Task goal - Exactly as they stand, set down the following records once more.

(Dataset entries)
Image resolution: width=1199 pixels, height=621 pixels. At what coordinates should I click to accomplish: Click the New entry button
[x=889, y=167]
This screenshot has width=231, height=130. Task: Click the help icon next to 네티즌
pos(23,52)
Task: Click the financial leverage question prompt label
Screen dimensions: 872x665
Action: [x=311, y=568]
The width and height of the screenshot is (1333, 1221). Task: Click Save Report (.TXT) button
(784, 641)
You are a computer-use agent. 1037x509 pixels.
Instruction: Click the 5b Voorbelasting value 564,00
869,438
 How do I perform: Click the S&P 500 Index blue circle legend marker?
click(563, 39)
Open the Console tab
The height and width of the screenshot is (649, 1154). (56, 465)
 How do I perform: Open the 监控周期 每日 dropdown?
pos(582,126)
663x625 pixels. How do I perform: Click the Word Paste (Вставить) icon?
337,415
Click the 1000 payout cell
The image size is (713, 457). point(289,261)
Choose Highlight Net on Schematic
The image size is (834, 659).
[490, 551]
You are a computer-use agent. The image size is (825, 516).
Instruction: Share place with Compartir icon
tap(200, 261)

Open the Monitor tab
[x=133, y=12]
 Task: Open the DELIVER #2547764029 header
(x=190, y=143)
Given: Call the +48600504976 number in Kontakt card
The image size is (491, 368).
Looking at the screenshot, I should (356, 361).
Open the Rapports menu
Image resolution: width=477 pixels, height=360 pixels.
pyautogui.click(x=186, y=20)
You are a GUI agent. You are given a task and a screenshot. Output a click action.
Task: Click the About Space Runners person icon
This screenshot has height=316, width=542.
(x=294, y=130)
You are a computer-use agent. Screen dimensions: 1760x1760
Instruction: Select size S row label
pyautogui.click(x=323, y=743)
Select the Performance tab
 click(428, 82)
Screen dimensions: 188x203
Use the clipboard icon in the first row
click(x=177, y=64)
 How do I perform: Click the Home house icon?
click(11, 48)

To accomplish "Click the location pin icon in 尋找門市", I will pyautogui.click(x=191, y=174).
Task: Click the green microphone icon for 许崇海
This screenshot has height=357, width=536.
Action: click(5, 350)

Answer to this task -
Image resolution: width=1199 pixels, height=621 pixels. At what coordinates should I click to accomplish: Click the New entry button
[x=889, y=167]
This screenshot has width=231, height=130. Task: Click the help icon next to 네티즌
pos(23,52)
Task: Click the financial leverage question prompt label
Screen dimensions: 872x665
Action: [x=311, y=568]
The width and height of the screenshot is (1333, 1221). Task: Click Save Report (.TXT) button
(784, 641)
You are a computer-use agent. 1037x509 pixels.
Instruction: Click the 5b Voorbelasting value 564,00
869,438
 How do I perform: Click the S&P 500 Index blue circle legend marker?
click(563, 39)
Open the Console tab
The height and width of the screenshot is (649, 1154). (56, 465)
 How do I perform: Open the 监控周期 每日 dropdown?
pos(582,126)
663x625 pixels. How do I perform: Click the Word Paste (Вставить) icon?
337,415
Click the 1000 payout cell
The image size is (713, 457). point(289,261)
Choose Highlight Net on Schematic
The image size is (834, 659).
[490, 551]
You are a computer-use agent. The image size is (825, 516).
Instruction: Share place with Compartir icon
tap(200, 261)

Open the Monitor tab
[x=133, y=12]
 Task: Open the DELIVER #2547764029 header
(x=190, y=143)
Given: Call the +48600504976 number in Kontakt card
The image size is (491, 368).
Looking at the screenshot, I should (356, 361).
Open the Rapports menu
Image resolution: width=477 pixels, height=360 pixels.
pyautogui.click(x=186, y=20)
You are a GUI agent. You are given a task and a screenshot. Output a click action.
Task: Click the About Space Runners person icon
This screenshot has height=316, width=542.
(x=294, y=130)
You are a computer-use agent. Screen dimensions: 1760x1760
Instruction: Select size S row label
pyautogui.click(x=323, y=743)
Select the Performance tab
 click(428, 82)
Screen dimensions: 188x203
Use the clipboard icon in the first row
click(x=177, y=64)
 How do I perform: Click the Home house icon?
click(11, 48)

To accomplish "Click the location pin icon in 尋找門市", I will pyautogui.click(x=191, y=174).
Task: Click the green microphone icon for 许崇海
This screenshot has height=357, width=536.
Action: click(5, 350)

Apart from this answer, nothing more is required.